It is not permitted for a long service leave entitlement to be ‘cashed out’ in advance of the employee having completed the necessary continuous employment (that is prior to the leave being accrued), either:
- through a lump sum payment;
- incrementally through an extra amount paid on top of a base rate of pay; or
- through a commission payment.
Under the WA Long Service Leave Act, an employer and employee are able to agree to cash out some or all of an employee's long service leave only once the employee has completed the necessary period of continuous employment and fully accrued the entitlement.
Watch our cashing out long service leave video
When an employee cashes out long service leave, they must be paid at least the amount of ordinary pay they would have received had they taken the leave.
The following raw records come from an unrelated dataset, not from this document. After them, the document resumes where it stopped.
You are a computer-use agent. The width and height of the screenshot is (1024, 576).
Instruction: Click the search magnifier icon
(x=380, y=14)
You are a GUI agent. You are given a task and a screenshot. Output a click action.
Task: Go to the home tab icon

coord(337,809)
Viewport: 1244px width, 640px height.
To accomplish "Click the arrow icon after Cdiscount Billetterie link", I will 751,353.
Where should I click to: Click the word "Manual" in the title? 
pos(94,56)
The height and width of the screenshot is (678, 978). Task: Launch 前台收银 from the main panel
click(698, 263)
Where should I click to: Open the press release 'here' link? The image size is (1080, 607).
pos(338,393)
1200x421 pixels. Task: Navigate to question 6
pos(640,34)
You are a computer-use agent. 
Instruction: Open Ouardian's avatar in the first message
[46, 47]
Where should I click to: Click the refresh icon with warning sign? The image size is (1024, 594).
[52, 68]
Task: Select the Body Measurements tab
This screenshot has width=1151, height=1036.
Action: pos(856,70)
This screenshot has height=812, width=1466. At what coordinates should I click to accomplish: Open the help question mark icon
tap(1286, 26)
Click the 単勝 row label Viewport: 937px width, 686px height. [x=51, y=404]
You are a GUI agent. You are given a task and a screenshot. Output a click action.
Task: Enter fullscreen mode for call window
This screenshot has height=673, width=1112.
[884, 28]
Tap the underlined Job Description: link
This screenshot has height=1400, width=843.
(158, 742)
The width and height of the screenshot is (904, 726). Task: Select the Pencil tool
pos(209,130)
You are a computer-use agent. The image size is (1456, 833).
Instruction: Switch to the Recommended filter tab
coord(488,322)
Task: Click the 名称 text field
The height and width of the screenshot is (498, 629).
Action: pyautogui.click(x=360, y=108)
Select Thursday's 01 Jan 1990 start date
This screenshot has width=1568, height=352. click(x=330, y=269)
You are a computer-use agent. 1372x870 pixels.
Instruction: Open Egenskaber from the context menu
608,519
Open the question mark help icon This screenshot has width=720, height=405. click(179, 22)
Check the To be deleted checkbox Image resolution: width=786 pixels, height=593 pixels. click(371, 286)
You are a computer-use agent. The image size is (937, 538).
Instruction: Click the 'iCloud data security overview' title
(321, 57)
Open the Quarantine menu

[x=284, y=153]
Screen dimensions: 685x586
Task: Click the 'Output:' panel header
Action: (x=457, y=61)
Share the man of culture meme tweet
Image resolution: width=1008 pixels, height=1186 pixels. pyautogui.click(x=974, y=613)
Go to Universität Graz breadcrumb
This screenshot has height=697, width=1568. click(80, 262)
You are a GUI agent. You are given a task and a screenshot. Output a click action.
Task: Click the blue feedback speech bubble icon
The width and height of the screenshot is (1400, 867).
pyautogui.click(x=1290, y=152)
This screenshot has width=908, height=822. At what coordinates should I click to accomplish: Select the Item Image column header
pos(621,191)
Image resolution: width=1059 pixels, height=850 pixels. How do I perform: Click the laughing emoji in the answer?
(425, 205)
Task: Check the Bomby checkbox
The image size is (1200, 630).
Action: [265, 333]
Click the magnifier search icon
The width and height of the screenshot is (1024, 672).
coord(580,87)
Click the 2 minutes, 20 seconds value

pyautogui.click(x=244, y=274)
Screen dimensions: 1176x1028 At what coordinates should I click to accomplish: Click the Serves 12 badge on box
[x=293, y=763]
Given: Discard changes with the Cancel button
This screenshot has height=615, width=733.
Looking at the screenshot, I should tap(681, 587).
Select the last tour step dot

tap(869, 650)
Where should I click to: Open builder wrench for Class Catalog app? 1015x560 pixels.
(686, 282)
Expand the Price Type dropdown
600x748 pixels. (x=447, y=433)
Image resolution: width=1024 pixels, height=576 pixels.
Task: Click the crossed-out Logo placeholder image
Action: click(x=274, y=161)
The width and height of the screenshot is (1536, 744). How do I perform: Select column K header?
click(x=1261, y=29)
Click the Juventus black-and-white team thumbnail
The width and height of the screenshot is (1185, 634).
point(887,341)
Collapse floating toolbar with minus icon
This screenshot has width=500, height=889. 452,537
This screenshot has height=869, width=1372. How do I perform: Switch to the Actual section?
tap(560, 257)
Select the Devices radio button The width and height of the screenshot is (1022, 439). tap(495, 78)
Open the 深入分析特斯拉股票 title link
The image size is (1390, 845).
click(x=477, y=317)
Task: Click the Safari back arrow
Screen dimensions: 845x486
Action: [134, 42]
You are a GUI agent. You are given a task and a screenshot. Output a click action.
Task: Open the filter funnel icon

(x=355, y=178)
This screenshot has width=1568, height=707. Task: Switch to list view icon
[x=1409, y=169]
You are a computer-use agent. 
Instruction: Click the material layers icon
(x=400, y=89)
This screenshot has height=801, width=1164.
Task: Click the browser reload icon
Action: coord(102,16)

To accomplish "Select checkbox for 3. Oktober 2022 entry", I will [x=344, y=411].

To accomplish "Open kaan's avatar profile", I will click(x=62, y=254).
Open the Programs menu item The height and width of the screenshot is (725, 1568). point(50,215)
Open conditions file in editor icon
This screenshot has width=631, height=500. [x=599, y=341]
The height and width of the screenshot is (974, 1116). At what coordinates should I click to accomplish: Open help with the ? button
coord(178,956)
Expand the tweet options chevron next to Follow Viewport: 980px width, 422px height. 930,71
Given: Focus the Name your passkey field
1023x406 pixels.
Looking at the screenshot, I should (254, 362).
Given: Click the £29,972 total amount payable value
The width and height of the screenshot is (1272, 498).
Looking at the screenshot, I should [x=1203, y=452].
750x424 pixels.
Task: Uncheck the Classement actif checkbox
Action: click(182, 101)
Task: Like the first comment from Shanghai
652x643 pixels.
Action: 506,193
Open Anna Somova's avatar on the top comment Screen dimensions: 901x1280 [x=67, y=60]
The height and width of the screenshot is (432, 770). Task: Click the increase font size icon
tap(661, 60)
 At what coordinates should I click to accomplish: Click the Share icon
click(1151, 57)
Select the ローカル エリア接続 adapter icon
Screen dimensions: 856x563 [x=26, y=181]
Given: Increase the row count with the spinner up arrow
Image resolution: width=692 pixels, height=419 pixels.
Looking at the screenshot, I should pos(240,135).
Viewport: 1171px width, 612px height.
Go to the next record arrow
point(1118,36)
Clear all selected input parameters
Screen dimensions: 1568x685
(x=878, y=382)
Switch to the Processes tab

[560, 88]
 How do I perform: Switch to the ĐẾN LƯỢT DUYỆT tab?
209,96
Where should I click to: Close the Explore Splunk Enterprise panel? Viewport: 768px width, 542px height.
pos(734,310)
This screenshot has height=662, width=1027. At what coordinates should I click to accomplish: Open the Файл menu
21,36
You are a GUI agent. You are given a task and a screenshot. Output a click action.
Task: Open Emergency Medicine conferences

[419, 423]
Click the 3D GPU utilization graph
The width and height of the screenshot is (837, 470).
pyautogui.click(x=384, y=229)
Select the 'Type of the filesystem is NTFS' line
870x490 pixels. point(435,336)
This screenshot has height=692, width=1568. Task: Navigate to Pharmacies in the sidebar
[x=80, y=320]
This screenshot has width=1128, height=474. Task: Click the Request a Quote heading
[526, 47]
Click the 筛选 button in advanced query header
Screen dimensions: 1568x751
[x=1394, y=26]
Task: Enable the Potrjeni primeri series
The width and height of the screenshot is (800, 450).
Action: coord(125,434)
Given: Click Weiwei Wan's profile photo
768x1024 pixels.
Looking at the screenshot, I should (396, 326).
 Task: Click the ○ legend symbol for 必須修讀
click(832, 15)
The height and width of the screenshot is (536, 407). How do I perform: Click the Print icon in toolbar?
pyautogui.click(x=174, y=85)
This is to ensure that an employee who cashes out accrued long service leave is not financially worse off for cashing out their leave than taking the leave.
An agreement to cash out long service leave must be in writing and signed by the employer and employee.
The employer must keep a copy of the written agreement, including details of the amount of leave and the dollar value of the long service leave cashed out.
Example
Emma has worked for Ryan for 11 years, and has accrued a long service leave entitlement for 8.667 weeks after 10 years’ continuous employment.
Emma requests to cash out 4 weeks of the 8.667 weeks’ leave she has accrued. Ryan agrees to this, and he prepares a written agreement for them both to sign, specifying that Emma will receive an amount equivalent to 4 weeks’ salary as payment for the cashed out long service leave.